Nostalgia Ikut Pemilu di Ponpes Al Muhajirin DDI Sakeang

Pemilu 2024 adalah kali kedua saya ikut mencoblos. TPS saya di Ponpes Al Muhajirin DDI Sakeang. Sebelum memilih, kenangan 19 tahun lalu saat kelas 1 dan 2 SD teringat.


WARGA di kampung dan warga net sudah lama membincangkan calon presiden yang akan menggantikan Joko Widodo. Jauh hari sebelum Pemilu digelar, adu mulut tak terhindarkan.

Menjelang hari pencoblosan, suasananya makin memanas. Para caleg dan peluncurnya gencar menelusuri lorong-lorong kampung menemui calon pemilihnya. Amplop tersebar kemana-mana. Nilainya bermacam-macam.

Pemilu kali ini bertepatan dengan hari kasih sayang atau valentine day, 14 Februari 2024. Tapi kasih sayang itu malah redup. Yang ramai malah saling hujat antar pendukung calon presiden di media sosial.

Tanggal 14 telah tiba. Saatnya memilih.

Bernostalgia di Ponpes Al Muhajirin DDI Sakeang

Suasana masih pagi, Pondok Pesantren Al Muhajirin DDI Sakeang sudah ramai. Tidak seperti biasanya, sekolah ini bukan diramaikan oleh siswa seperti pada hari-hari sebelumnya. Tapi ramai oleh masyarakat yang ingin merayakan pesta demokrasi.

Ponpes Al Muhajirin DDI Sakeang menjadi salah satu dari empat lokasi tempat pemungutan suara (TPS) di Desa Benteng Gajah, Tompobulu, Maros. Di sekolah inilah saya memilih calon presiden dan (yang katanya) wakil rakyat untuk lima tahun kedepan.

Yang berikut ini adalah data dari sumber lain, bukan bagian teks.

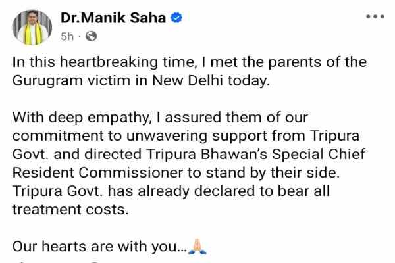Open Dr.Manik Saha's profile picture
Screen dimensions: 395x263
coord(29,26)
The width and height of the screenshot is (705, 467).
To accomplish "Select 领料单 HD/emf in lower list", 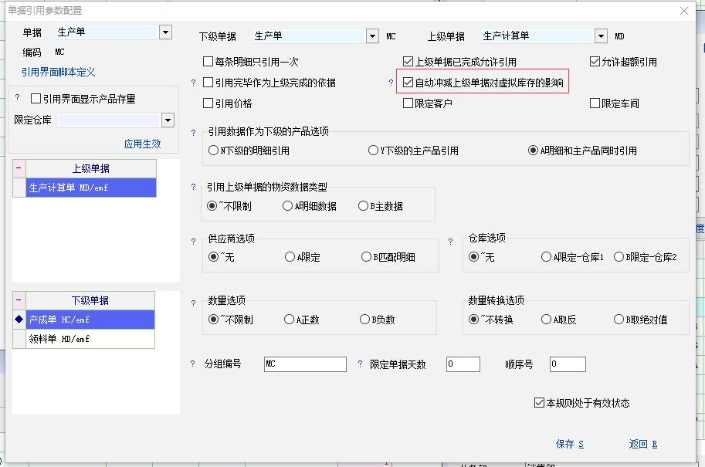I will click(x=90, y=339).
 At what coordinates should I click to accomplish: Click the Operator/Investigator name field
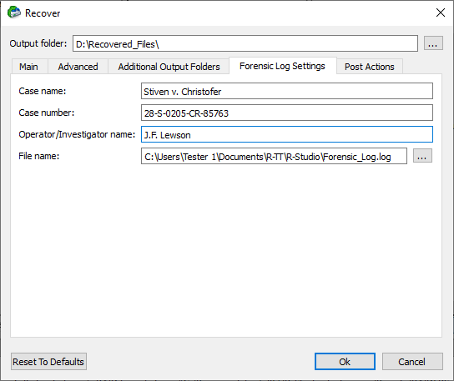(x=287, y=134)
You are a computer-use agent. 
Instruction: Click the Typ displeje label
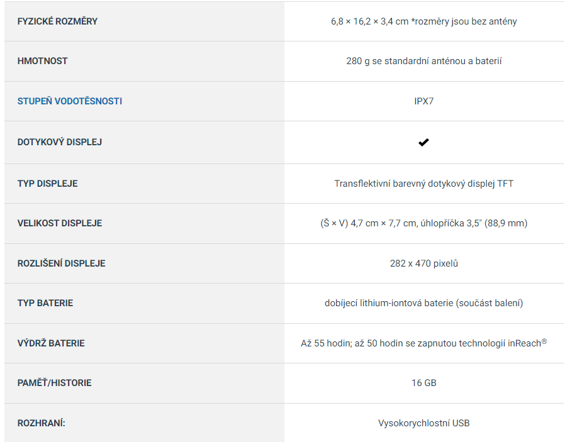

Saat memasuki sekolah ini, ingatanku melompat jauh ke belakang. 19 tahun lalu, saya mulai belajar membaca dan berhitung di sekolah ini. Namun, tidak berlangsung lama, hanya dua tahun, saya merantau ke Palu dan meninggalkan sekolah ini tahun 2005.

Sejak meninggalkannya hingga sarjana, barulah lagi saya masuk dan menginjakkan kaki di kelas tempat saya pernah makan-makan kala ujian semester berakhir.

Tidak banyak yang berubah. Gedungnya masih sama seperti dulu. Hanya saja, salah satu gedung sudah usang dan rusak. Tidak lagi digunakan dan juga tidak diperbaiki.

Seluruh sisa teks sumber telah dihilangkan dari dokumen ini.